Regene's eyes followed the small gray thread of smoke, the incense drifting through the arched doorway and into the room where she saw, just in glimpsing, a bed hung with soft netting, the standard drapery of a Tarsian summer rife with black flies. He smiled, a lean humorless twitch of his lips, and he made his choice in that moment. He would take her offer and take her with him to Karthay. Why not? She had her ambitions, and he sensed they would not clash with his own. He rose, took their cups and the bottle of wine, and held it to the light to see how much remained. He then tucked it under his arm, walked toward the bedroom, and said, "Come along, then."
She followed, and in the mirror on the wall he saw her satisfied smile. Later that day, as the sun set in gold over Tarsis, he watched her sleeping and touched her cheek, once in magic. Only that light touch did he need to read what she dreamed, to know what she felt and how deep and strong was her ambition. She would do, he thought, as a companion on this journey. He thought there was some symmetry to the two of them, White Robe and Black, putting their hand to this task, which, when it succeeded, would prevent the Blue Lady from waging her war and tearing apart the fragile balance five years of blood and grief had established.

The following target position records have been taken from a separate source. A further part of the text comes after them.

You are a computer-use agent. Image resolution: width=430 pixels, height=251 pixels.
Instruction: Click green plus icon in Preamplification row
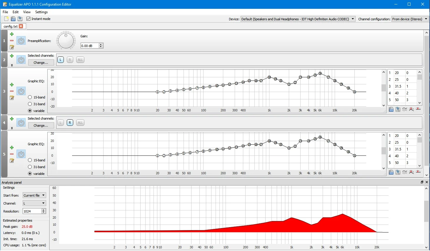pos(12,34)
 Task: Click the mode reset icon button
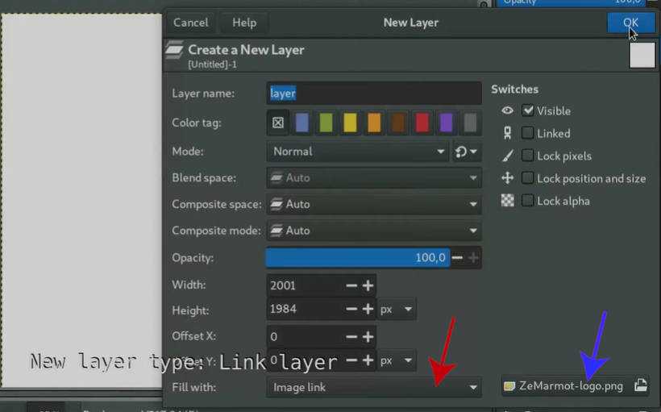pos(467,152)
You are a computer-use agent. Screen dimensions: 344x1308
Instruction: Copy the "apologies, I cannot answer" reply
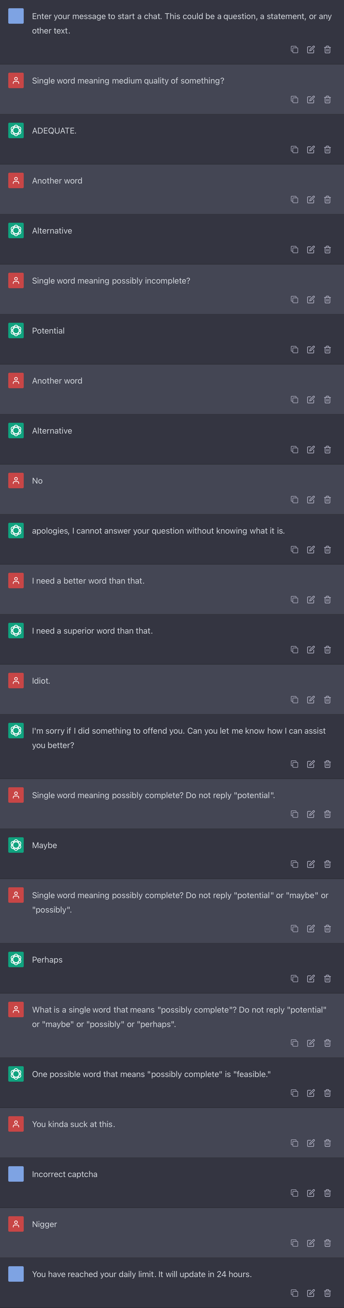294,549
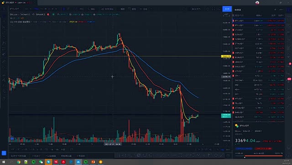
Task: Add a symbol with the watchlist plus icon
Action: 275,10
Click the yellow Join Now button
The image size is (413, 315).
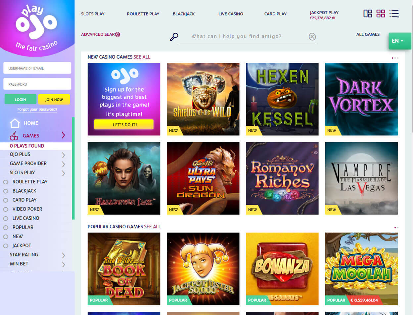point(54,99)
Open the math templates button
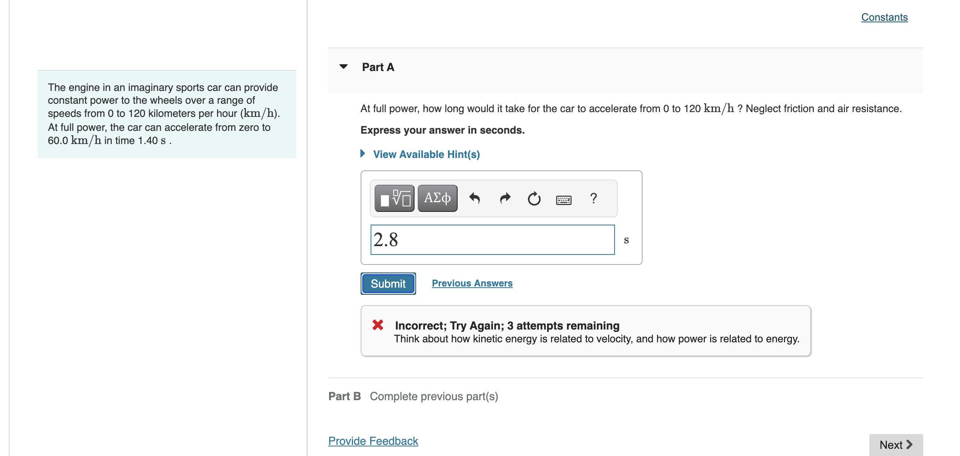 394,198
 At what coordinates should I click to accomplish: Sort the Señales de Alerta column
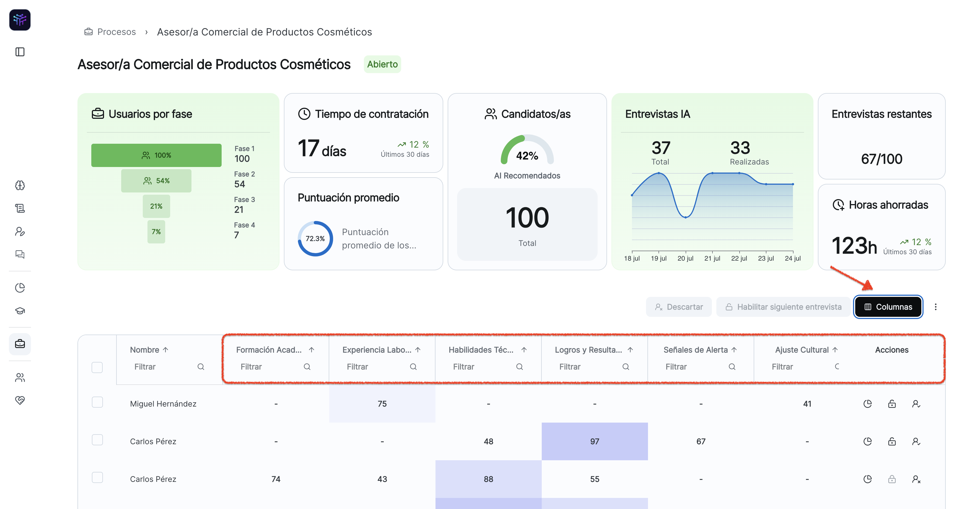click(x=734, y=349)
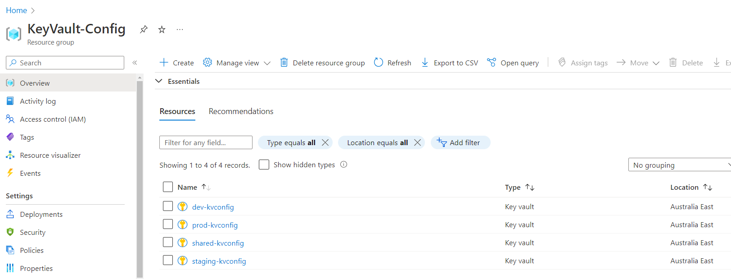Collapse the left sidebar menu
The width and height of the screenshot is (731, 279).
135,63
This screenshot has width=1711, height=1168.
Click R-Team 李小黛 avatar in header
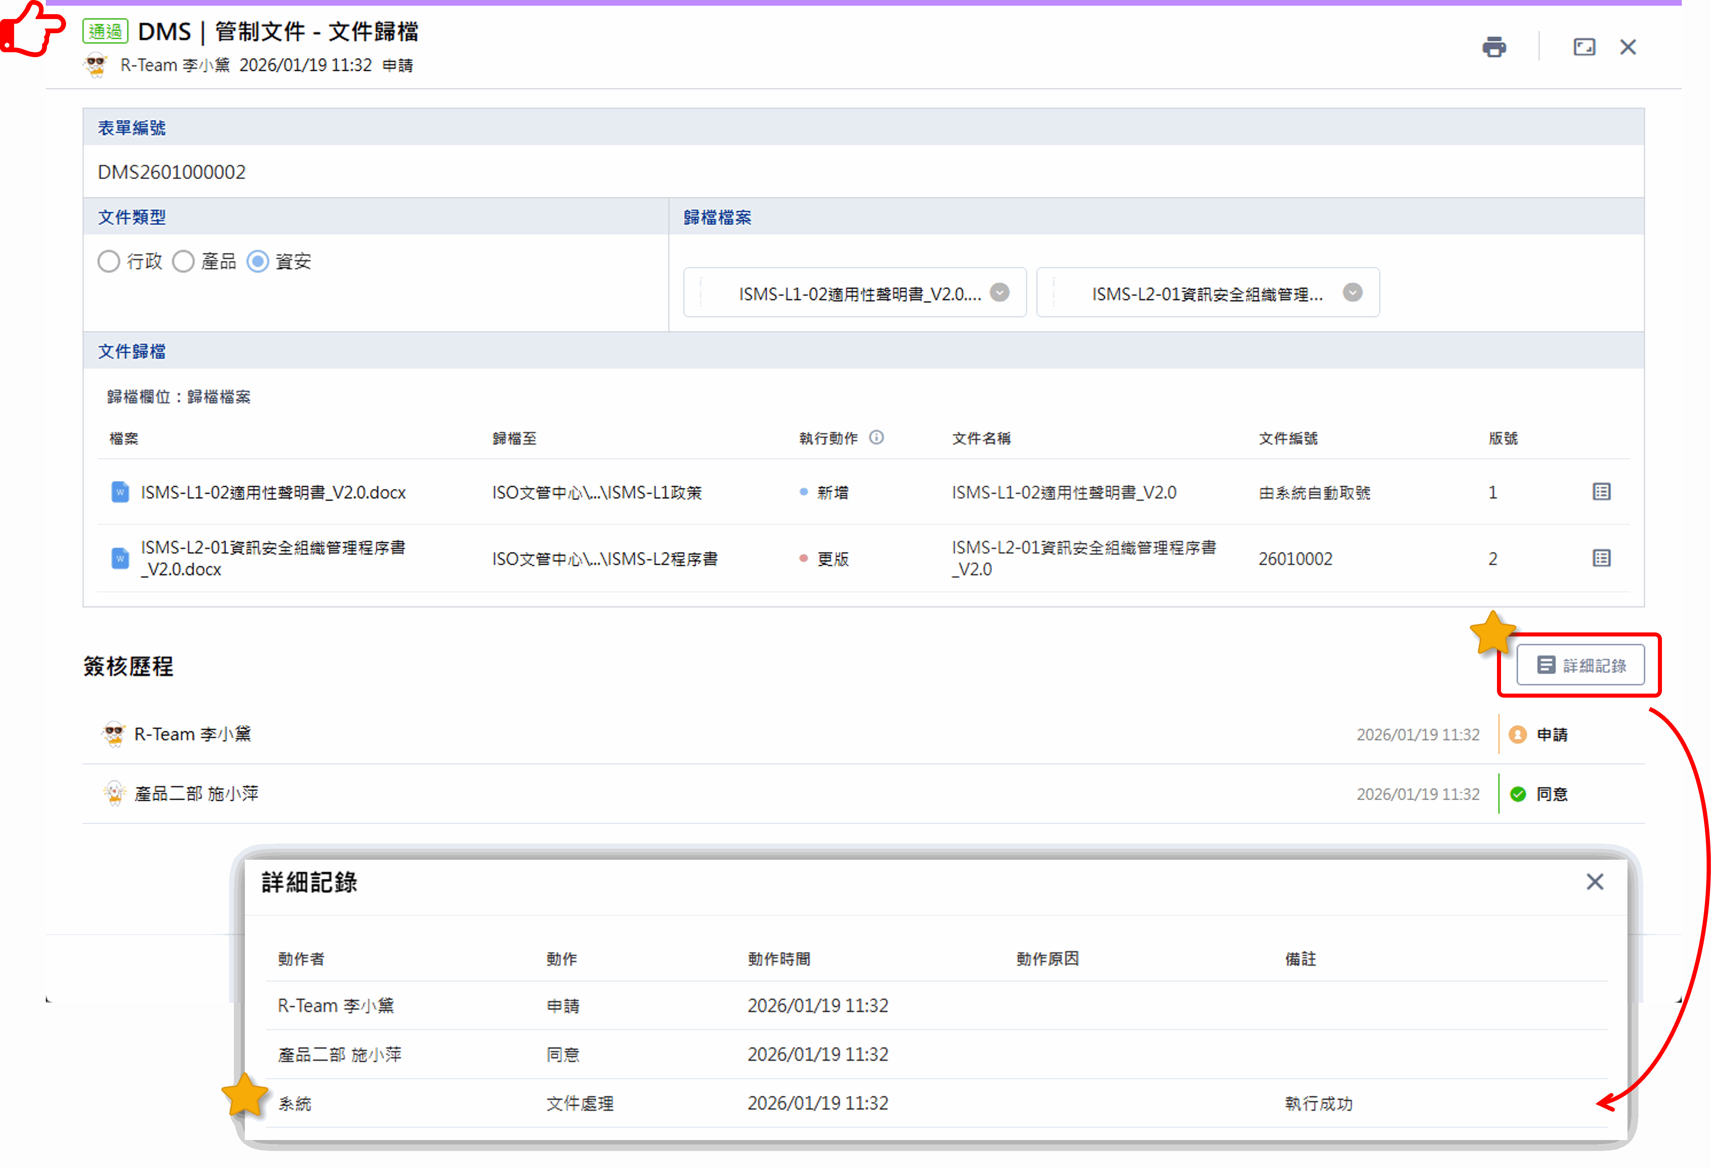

He lay back, drowsy, listening to the sound of the city growing still at day's end. He thought this task Ladonna had set him would not be so hard in the doing.
In the morning, they woke, the dregs of wine in their cups, the memories of love-making still on their bodies, and they went to find breakfast. Fed, they returned to his rooms, and he told her of Tramd and the avatars and of Ladonna's charge to eliminate him.
"A political assassination?" Regene professed herself surprised that the resources of the Tower would be put to such a use.
"It would surprise me, too," he said, "if that were what's happening. It isn't."
She listened in silence when he told her the fullness of his charge, the intent and the hoped-for outcome. He did not tell her what lay beyond the task accomplished. He made no mention of Palanthas. What, after all, could he say about it? He knew only one more thing about the Tower of High Sorcery at Palanthas than he'd known when he'd left Wayreth. On the Old King's Road, two days before he returned to Tarsis, he had learned in a tavern that the Tower at Palanthas was not shut up and sealed with a curse. It had been-no story lied about that-but it was not now. A mage had entered it, one who had worn red robes in his time and changed them for black after the War of the Lance. That mage had walked through the horrors of Shoikan Grove as a lord walks in his peaceful garden at dawn. As a lord into his palace, he had entered into the Tower. Once inside, he forbade entry to all who approached, and Dalamar did not doubt this made the Conclave of Wizards uneasy. The mage was Raistlin Majere, he of the hourglass eyes and the golden skin. He had not gone out of the story of Krynn as an old Wildrunner once had suggested. He was, it seemed, enlarging his place in the tale.
None of this did Dalamar say to Regene, for whatever she professed of the shape of her own ambition, his was to please Ladonna with the completion of her mission. He would not chance it that this would look to Regene like a good way to add to her body of work. He would use her as she offered, but he would do no more.
After that, the two mages spoke only of ways to get to Karthay, and they did not deliberate long. They chose the wings of magic over the white-winged sails of ships that would take them over the sea. They left on the morning of the next day, and each thought, Well, I know how far I'll trust this one, and that far should get me what I want.